--- Excerpt ---

--

Wincenty Rapacki (22 January 1840 in Lipno – 12 January 1924 in Warsaw) was a Polish actor and theatre director.

== Biography ==
He lost his mother at an early age, and his father remarried. His step-family treated him poorly, so he spent much of his time away from home. This led to a fascination with travelling troupes, and his decision to become an actor. After leaving home, he finished his education in Płock then, when he was eighteen, enrolled at the drama school in Warsaw. Unable to find employment there, he went to Druskieniki where, in 1861, he made his début in Stare dzieje (Old History), a comedy by Józef Kraszewski.

--

--- Your assignment ---
Answer the following questions using the biography of Wincenty Rapacki.
(a) In which town was Rapacki born?
(b) At what age did he enroll at the drama school in Warsaw?
(c) In what year, and in which comedy, did he make his début?

--- Dataset content ---
--

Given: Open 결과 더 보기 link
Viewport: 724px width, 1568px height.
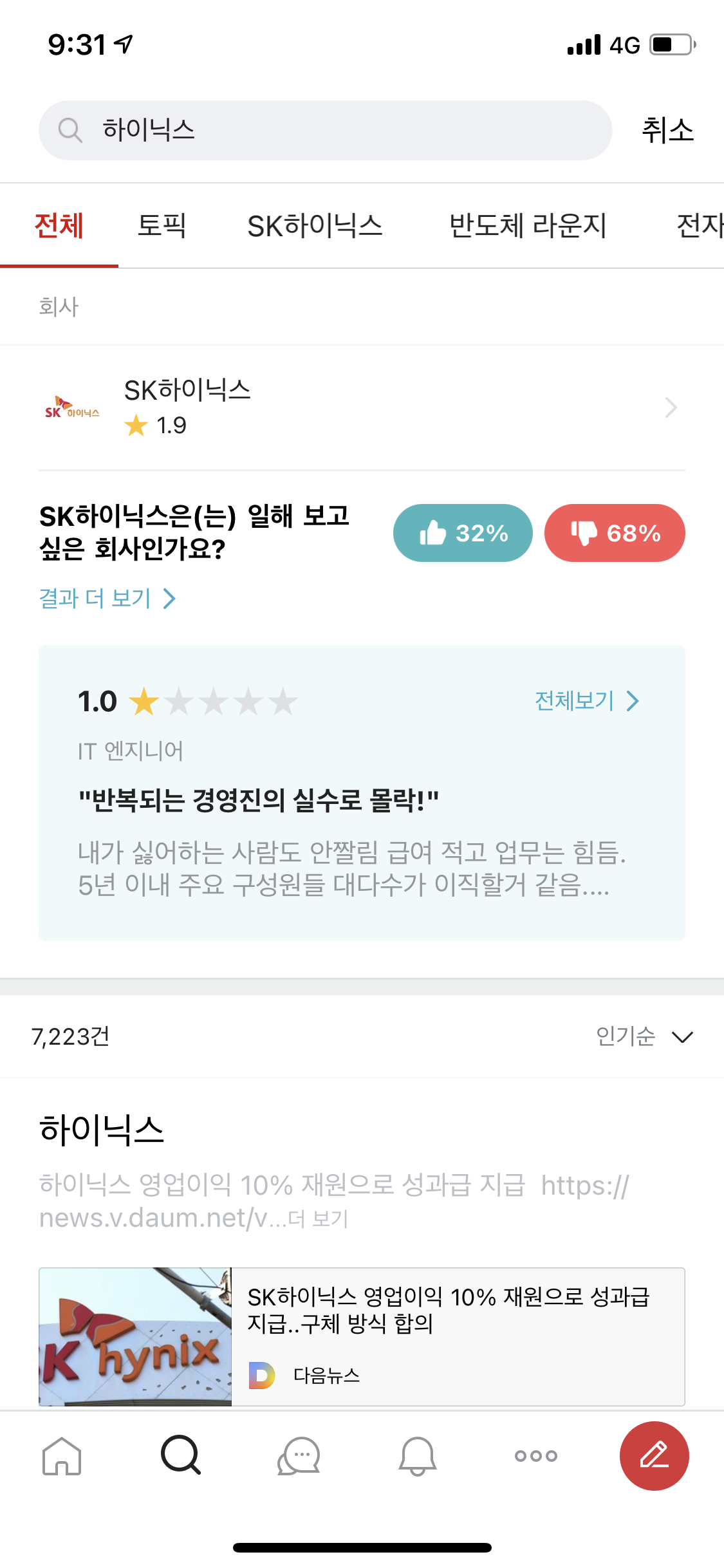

--

--- Reply to the task ---
(a) Lipno.
(b) Eighteen.
(c) In 1861, in Stare dzieje (Old History), a comedy by Józef Kraszewski.